All records that follow are to be restated exactly.
• • • •
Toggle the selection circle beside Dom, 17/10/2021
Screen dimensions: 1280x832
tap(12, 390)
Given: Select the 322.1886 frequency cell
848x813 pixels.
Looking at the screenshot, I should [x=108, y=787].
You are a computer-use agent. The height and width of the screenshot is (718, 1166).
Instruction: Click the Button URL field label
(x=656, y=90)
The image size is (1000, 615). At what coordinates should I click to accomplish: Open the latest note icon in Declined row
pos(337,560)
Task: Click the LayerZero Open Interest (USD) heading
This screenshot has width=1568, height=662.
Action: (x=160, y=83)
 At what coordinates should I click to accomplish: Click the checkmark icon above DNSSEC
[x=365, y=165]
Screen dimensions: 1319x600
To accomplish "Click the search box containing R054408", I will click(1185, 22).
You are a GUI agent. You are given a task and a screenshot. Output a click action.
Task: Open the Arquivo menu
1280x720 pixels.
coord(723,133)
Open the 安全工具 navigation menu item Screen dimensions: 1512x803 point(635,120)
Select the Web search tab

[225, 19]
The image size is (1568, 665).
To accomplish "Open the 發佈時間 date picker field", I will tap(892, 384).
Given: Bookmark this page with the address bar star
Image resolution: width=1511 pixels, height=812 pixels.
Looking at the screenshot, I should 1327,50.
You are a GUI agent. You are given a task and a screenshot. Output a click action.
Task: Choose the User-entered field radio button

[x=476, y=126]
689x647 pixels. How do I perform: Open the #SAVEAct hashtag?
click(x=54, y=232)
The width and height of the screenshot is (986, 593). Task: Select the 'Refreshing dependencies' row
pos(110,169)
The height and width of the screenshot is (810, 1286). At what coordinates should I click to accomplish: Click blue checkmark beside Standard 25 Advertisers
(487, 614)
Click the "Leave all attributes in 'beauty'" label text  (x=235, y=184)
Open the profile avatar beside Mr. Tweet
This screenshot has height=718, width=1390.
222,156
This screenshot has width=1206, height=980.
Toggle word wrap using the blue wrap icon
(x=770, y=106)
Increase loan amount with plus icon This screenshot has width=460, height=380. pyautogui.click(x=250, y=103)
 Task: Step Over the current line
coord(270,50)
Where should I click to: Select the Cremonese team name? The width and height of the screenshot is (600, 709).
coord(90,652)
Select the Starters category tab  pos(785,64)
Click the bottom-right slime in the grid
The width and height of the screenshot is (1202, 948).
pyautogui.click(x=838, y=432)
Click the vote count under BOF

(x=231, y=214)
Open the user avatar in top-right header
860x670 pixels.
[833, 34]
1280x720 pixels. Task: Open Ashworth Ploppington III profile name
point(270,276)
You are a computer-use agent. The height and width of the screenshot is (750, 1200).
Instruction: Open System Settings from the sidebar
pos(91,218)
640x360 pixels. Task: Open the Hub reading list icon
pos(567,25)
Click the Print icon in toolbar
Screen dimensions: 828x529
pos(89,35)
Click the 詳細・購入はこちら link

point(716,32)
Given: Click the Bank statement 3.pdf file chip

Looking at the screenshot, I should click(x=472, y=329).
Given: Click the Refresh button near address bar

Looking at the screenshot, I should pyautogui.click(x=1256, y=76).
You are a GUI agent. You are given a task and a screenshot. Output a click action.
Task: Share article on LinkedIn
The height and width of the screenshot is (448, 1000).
• • • •
- Written answer -
Toggle the selection circle beside Dom, 17/10/2021
Screen dimensions: 1280x832
tap(12, 390)
Given: Select the 322.1886 frequency cell
848x813 pixels.
Looking at the screenshot, I should [x=108, y=787].
You are a computer-use agent. The height and width of the screenshot is (718, 1166).
Instruction: Click the Button URL field label
(x=656, y=90)
The image size is (1000, 615). At what coordinates should I click to accomplish: Open the latest note icon in Declined row
pos(337,560)
Task: Click the LayerZero Open Interest (USD) heading
This screenshot has width=1568, height=662.
Action: (x=160, y=83)
 At what coordinates should I click to accomplish: Click the checkmark icon above DNSSEC
[x=365, y=165]
Screen dimensions: 1319x600
To accomplish "Click the search box containing R054408", I will click(1185, 22).
You are a GUI agent. You are given a task and a screenshot. Output a click action.
Task: Open the Arquivo menu
1280x720 pixels.
coord(723,133)
Open the 安全工具 navigation menu item Screen dimensions: 1512x803 point(635,120)
Select the Web search tab

[225, 19]
The image size is (1568, 665).
To accomplish "Open the 發佈時間 date picker field", I will tap(892, 384).
Given: Bookmark this page with the address bar star
Image resolution: width=1511 pixels, height=812 pixels.
Looking at the screenshot, I should 1327,50.
You are a GUI agent. You are given a task and a screenshot. Output a click action.
Task: Choose the User-entered field radio button

[x=476, y=126]
689x647 pixels. How do I perform: Open the #SAVEAct hashtag?
click(x=54, y=232)
The width and height of the screenshot is (986, 593). Task: Select the 'Refreshing dependencies' row
pos(110,169)
The height and width of the screenshot is (810, 1286). At what coordinates should I click to accomplish: Click blue checkmark beside Standard 25 Advertisers
(487, 614)
Click the "Leave all attributes in 'beauty'" label text  (x=235, y=184)
Open the profile avatar beside Mr. Tweet
This screenshot has height=718, width=1390.
222,156
This screenshot has width=1206, height=980.
Toggle word wrap using the blue wrap icon
(x=770, y=106)
Increase loan amount with plus icon This screenshot has width=460, height=380. pyautogui.click(x=250, y=103)
 Task: Step Over the current line
coord(270,50)
Where should I click to: Select the Cremonese team name? The width and height of the screenshot is (600, 709).
coord(90,652)
Select the Starters category tab  pos(785,64)
Click the bottom-right slime in the grid
The width and height of the screenshot is (1202, 948).
pyautogui.click(x=838, y=432)
Click the vote count under BOF

(x=231, y=214)
Open the user avatar in top-right header
860x670 pixels.
[833, 34]
1280x720 pixels. Task: Open Ashworth Ploppington III profile name
point(270,276)
You are a computer-use agent. The height and width of the screenshot is (750, 1200).
Instruction: Open System Settings from the sidebar
pos(91,218)
640x360 pixels. Task: Open the Hub reading list icon
pos(567,25)
Click the Print icon in toolbar
Screen dimensions: 828x529
pos(89,35)
Click the 詳細・購入はこちら link

point(716,32)
Given: Click the Bank statement 3.pdf file chip

Looking at the screenshot, I should click(x=472, y=329).
Given: Click the Refresh button near address bar

Looking at the screenshot, I should pyautogui.click(x=1256, y=76).
You are a GUI agent. You are given a task and a screenshot. Output a click action.
Task: Share article on LinkedIn
The height and width of the screenshot is (448, 1000).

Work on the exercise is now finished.